President General, United Daughters of the Confederacy
- In office 1917–1919
- Succeeded by: May Faris McKinney

Personal details
- Born: Cola Amanda Barr March 17, 1861 Jackson, Hinds County, Mississippi, U.S.
- Died: January 20, 1930 (aged 68) Selma, Alabama, U.S.
- Spouse: Benjamin H. Craig ​ ​(m. 1885⁠–⁠1930)​
- Children: 2
- Parent(s): Col. James Barr Frances (Donnell) Barr
- Relatives: Marshall Jewell (uncle)
- Education: Fair Lawn Institute
- Occupation: Author, clubwoman

= Cola Barr Craig =

American author, clubwoman, and anti-suffragist (1861–1930)

Cola Barr Craig (Barr; pen name, Benjamin H. Craig; March 17, 1861 – January 20, 1930) was an author of the American South who wrote short stories and a novel. Also a clubwoman, she served as president of several organizations including the United Daughters of the Confederacy (U.D.C.), the Memorial Association of Selma, Alabama, and United Charities of Selma.

==Early life and education==
Cola Amanda Barr was born March 17, 1861, at Jackson, Hinds County, Mississippi.

She was educated at Fair Lawn Institute, Jackson, Mississippi, graduating in 1879.

== Lineage ==
She was the daughter of Col. James and Frances (Donnell) Barr, the former a native of New York state, who early in life moved with his parents to Jackson, Mississippi, and during the American Civil War, served in Confederate States Army, as colonel of the 10th Mississippi Infantry Regiment and was killed at Kennesaw Mountain.

She was the granddaughter of James and Margaret (Smith) Barr, of Patchogue, New York, and of William H. and Susan (Benthal) Donnell, natives of Wilson County, Tennessee, who resided at Jackson, Mississippi, for many years.

Craig was a descendent of Capt. John Donnell, of Mecklenburg County, North Carolina, known as the fighting parson during colonial times, and of John Benthal, a private in the Continental Army during the American Revolutionary War. Cola's siblings were: Georgia, Samuel and James.

==Career==
Craig served as president of several organizations, including the United Daughters of the Confederacy (U.D.C.), the Memorial Association of Selma, Alabama, and United Charities of Selma. She also held the position of vice-president of the Anti-Suffrage association of the U.D.C. Alongside Mrs. James S. Pinckard, Craig attempted to co-organize a branch of the Southern Women's Rejection League, but the effort was unsuccessful.

During World War I, Craig was the county chair for the State Council of Defense and chaired the Dallas County committee on food conservation and production. She played a key role in the establishment of the first hospital in Selma, which was owned by United Charities. Craig was a member of the Ossian Club, a literary organization, and served as secretary-treasurer of the "Scribblers," the first organized writers' club in Alabama.

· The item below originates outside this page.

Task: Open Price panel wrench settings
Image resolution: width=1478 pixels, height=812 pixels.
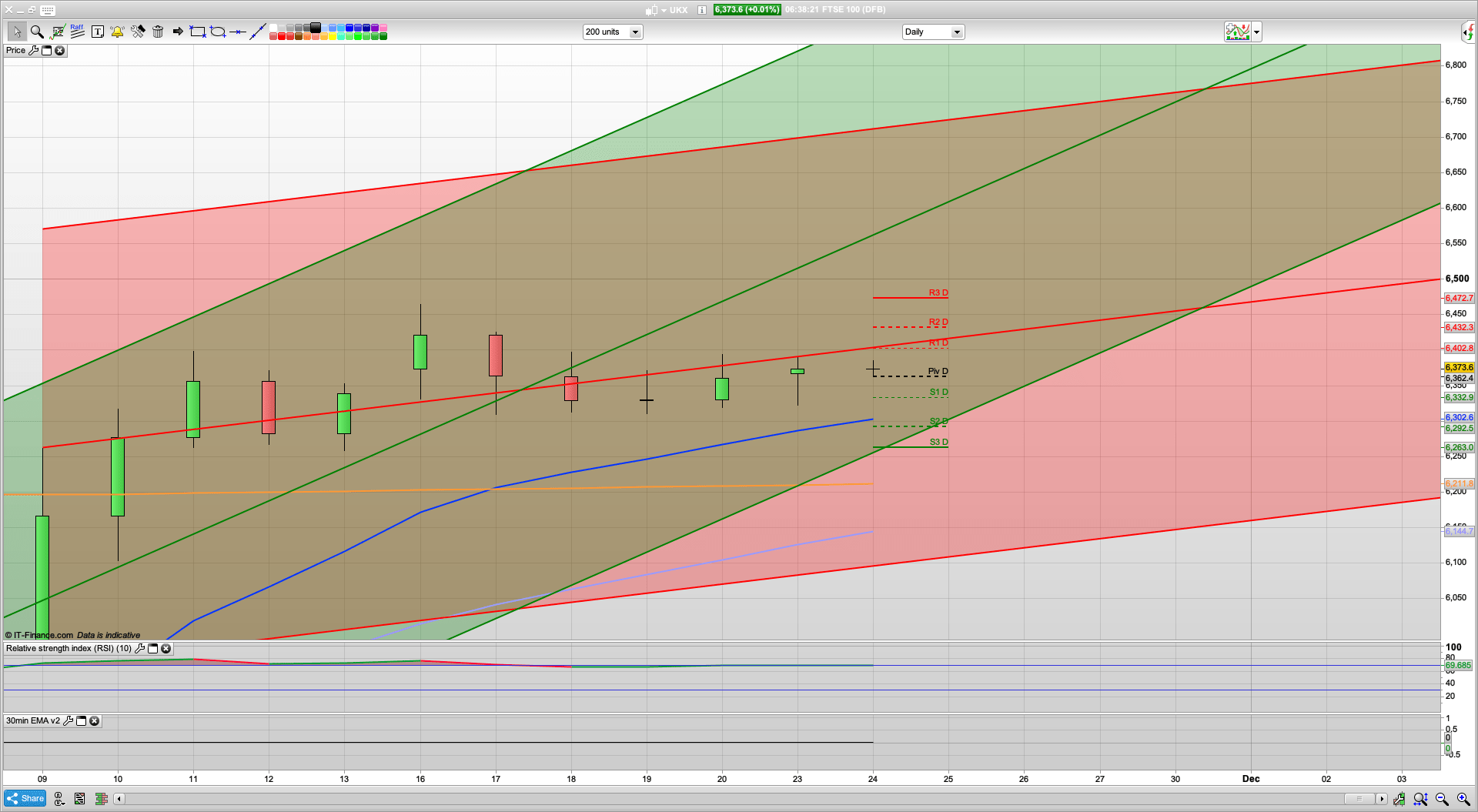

She was a Presbyterian and Democrat.

Craig authored the novel Was She and an unpublished work titled The Contrast, along with numerous short stories and poems.

==Personal life==
On June 3, 1885, in Dallas County, Alabama, she married Benjamin H. Craig. They had a son, Benjamin H. Jr. and a daughter, Cola Barr.

Cola Barr Craig made her home in Selma, Alabama, where she died January 20, 1930.